▸ **EXERCISE REQUIREMENTS**: Reproduce, unaltered, the line with "You are a computer-use agent. Viewport: 1512px" along with every line that follows it in the records, up to the last.

▸ **DATA FOR PROCESSING**:
----
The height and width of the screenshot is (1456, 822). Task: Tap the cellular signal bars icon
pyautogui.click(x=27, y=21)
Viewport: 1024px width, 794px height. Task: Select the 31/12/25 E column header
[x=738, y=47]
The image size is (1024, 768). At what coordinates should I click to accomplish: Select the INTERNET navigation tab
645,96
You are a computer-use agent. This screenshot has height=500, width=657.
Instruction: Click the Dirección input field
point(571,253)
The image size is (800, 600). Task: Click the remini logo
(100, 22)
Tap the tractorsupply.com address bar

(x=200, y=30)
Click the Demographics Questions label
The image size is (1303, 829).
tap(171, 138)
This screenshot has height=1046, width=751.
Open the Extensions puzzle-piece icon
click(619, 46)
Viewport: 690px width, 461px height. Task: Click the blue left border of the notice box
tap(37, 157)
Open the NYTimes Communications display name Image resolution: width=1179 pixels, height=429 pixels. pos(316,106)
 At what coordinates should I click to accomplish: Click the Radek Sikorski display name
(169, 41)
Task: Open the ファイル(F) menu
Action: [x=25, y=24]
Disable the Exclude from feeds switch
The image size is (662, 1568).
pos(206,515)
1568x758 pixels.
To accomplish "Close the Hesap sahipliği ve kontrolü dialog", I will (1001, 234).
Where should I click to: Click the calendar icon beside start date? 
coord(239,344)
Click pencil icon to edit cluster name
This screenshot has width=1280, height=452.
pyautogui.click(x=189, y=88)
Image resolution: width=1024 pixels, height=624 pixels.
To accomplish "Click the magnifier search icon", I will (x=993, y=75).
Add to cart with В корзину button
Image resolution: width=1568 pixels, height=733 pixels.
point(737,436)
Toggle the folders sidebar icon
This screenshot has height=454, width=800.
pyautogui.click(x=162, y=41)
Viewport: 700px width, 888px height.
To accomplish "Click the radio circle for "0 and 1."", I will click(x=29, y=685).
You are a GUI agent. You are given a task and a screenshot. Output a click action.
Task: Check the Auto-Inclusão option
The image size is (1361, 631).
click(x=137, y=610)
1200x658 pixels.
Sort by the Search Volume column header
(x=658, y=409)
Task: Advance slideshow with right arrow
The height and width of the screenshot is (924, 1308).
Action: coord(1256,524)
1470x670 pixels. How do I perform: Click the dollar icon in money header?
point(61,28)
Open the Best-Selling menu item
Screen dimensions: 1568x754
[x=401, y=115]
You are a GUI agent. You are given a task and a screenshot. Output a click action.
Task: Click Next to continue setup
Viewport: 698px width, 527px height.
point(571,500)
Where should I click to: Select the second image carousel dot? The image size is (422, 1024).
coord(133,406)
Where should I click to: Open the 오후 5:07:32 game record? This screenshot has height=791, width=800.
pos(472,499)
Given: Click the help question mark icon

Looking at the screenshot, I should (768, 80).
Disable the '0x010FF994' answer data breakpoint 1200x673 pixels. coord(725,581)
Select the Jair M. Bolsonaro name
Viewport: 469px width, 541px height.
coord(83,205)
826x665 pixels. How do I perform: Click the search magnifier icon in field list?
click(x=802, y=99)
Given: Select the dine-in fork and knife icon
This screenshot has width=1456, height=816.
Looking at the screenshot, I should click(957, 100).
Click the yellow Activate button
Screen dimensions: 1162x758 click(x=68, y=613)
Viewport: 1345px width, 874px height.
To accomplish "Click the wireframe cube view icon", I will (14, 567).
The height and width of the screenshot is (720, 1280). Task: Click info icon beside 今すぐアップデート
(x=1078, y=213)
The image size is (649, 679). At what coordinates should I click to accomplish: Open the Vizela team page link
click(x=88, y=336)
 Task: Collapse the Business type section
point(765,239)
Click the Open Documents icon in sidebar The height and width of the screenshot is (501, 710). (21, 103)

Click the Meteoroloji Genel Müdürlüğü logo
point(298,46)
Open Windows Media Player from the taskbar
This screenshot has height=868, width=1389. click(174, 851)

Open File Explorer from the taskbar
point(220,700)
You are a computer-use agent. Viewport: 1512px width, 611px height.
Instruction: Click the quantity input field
----
▸ **ANSWER SPACE**:
You are a computer-use agent. Viewport: 1512px width, 611px height.
Instruction: Click the quantity input field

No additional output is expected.